10 Ekim 2013 Perşembe

Hachiko: A Dog's Story



Sonraki tren gelene kadar seninle bekleyebilir miyim ?

Hachiko..Bir insan, bir köpeğin hikayesinden ne kadar duygulanabilir ki, ortaya nasıl bir film çıkar ki, demeyin !
Eşi benzeri olmayan bir senaryo, insanların arasında bile ender rastlanan bir dostluk çok ama çok güzel yansıtılmış sinemaya. Sadakat ve dostluk adına muhteşem bir başyapıttı. İlk defa bir filmde bir köpek için gözyaşı döktüm. Hafızam beni yanıltmıyorsa bugüne kadar en çok ağladığım filmdi. Ağlamaktan kalbimin duracağını hissettim. Filmin bu kadar etkileyici olması sanırım gerçekte yaşanmış oluşundan kaynaklanıyor.
Hayatımızda sevdiklerimiz ile aramızda özel bir bağ vardır. Bu bağ öyle kuvvetlidir ki hem yaşarken hemde ölürken kopmaz, dayanır. Umutsuzluğa kapılsan da bir bekleyiş içerisinde olsan da bu bağ seni hayatta tutar. Bağlılığın içten içe tükenmekte olduğu şu zamanda, bağlılık kavramını bu kadar iyi işleyen böyle bir filmi mutlaka izlemek gerekli..
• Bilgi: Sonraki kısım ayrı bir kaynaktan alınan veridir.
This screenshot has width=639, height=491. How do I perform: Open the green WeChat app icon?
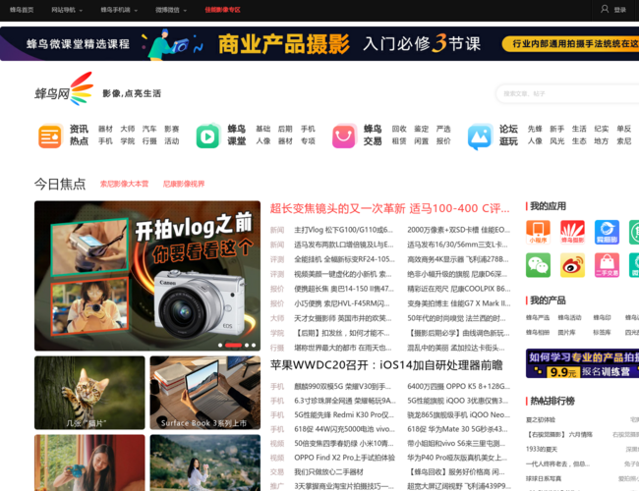[x=538, y=265]
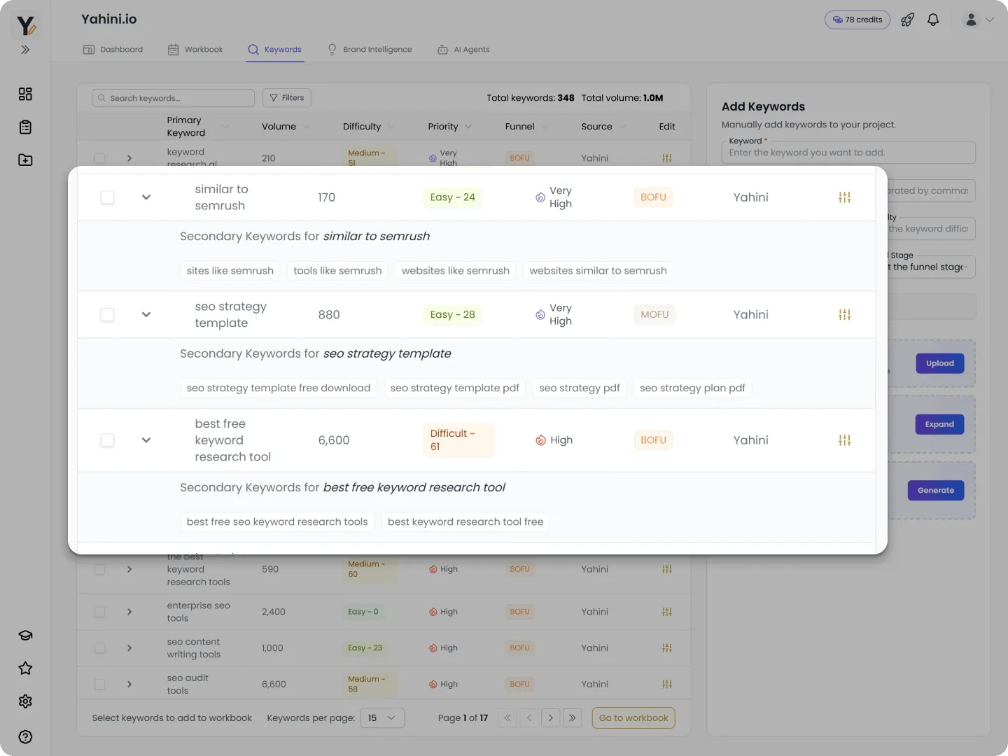
Task: Check the best free keyword research tool row
Action: 107,440
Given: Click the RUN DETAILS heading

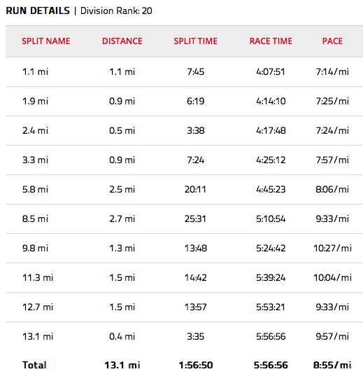Looking at the screenshot, I should (38, 11).
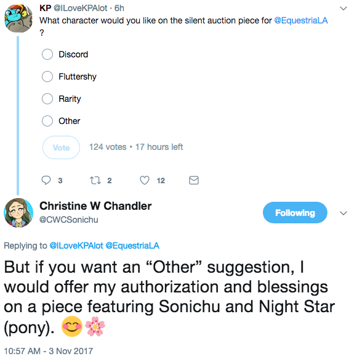Expand options chevron on KP's tweet
349x356 pixels.
click(x=343, y=9)
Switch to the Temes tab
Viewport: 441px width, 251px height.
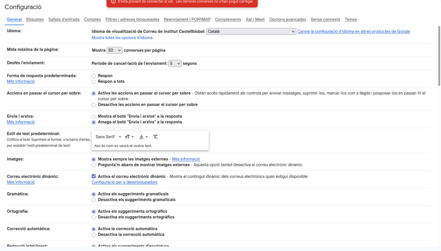point(351,19)
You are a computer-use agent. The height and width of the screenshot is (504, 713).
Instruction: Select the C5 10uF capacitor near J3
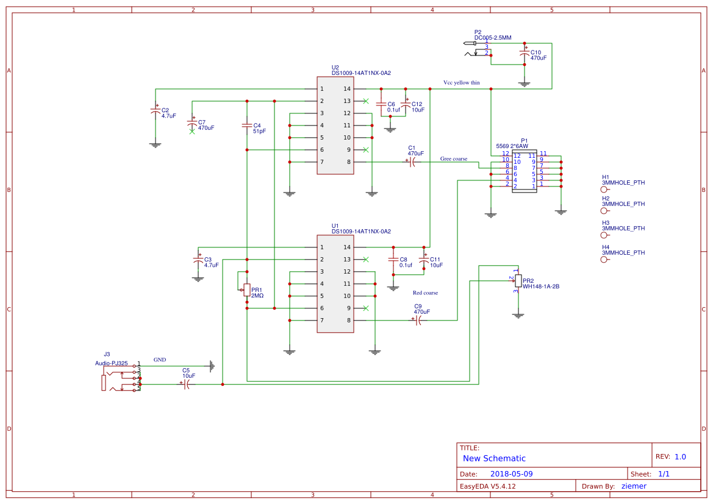pos(185,386)
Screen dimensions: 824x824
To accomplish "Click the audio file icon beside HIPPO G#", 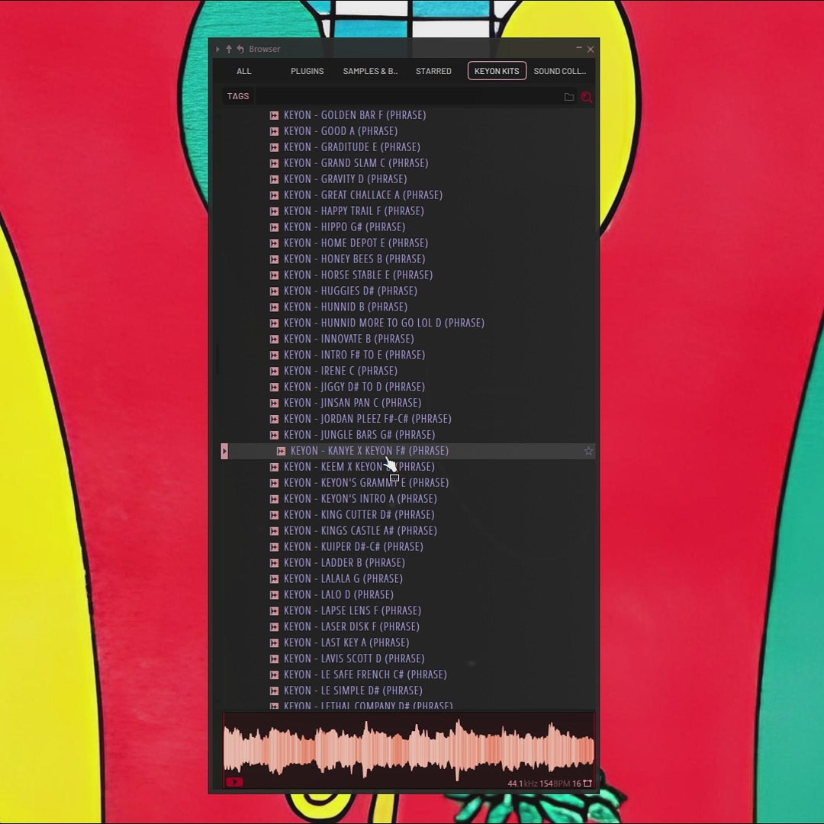I will (x=274, y=227).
Ayrıca bir filmin; bütçeden aksiyondan ibaret olmadığını gösteren hayata dair bakış açınızı değiştirecek çok dolu bir film. Sadece hayvanseverler değil herkese tavsiye ediyorum. Zerre kadar acitasyon, arabesk yok, sevginin en saf hali var..Bu filmi izleyen çoğu kişi filmi izlediği gibi Akita cinsi bir köpek edinmek ister herhalde :)
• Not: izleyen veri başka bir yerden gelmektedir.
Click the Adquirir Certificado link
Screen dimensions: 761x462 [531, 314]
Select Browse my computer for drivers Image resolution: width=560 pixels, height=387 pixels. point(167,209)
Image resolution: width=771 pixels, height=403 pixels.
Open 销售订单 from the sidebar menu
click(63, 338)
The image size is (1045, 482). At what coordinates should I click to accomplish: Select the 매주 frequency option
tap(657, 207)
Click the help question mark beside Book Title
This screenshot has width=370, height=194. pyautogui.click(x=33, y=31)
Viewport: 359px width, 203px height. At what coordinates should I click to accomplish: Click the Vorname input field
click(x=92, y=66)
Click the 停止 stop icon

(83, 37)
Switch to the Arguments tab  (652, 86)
Prof.rolü için R.Gere’nin seçilmesi de çok isabetli olmuş çünkü filmde en çok gördüğünüz yüzün o olması iyi olmuş. Bütün oyuncular aslında çok iyi derecede seçilmiş. (Joan Allen, Jason Alexander, gibi)  Filmdeki müzikler, Jan A.P. Kaczmarek imzasını taşıyor..Olağanüstü bir soundtrack olmuş..Soundtrack albümünde en sevdiğim parçalar ‘’Marriage bath’’ ve ‘’ Hachi's Last Trip To The Station’’ oldu. Jan A.P. Kaczmarek, Polonya’nın mucizeler yarattığının kanıtlarından biri gerçekten Chopin’den sonra.. İnsanda bu ülkeyi görme isteği uyandırıyor.. Chopin'in polonyasını, ruhunun dolaştığı o sokakları dolaşmak istiyorsunuz..

Uyarı : Mendilsiz izlemeyin :)

1 yorum:

  1. Yazın tesadüfen televizyonda rastlamıştım bu filme. Şanslıymışım ki daha yeni başlamıştı. :)
    Cidden güzel bir filmdi. Uzun bir süresi var ama sıkılmadan izletiyor. Sanırım gerçek hikayede köpek Tokya da yaşamış ya da sahibi Tokyalı olmalı.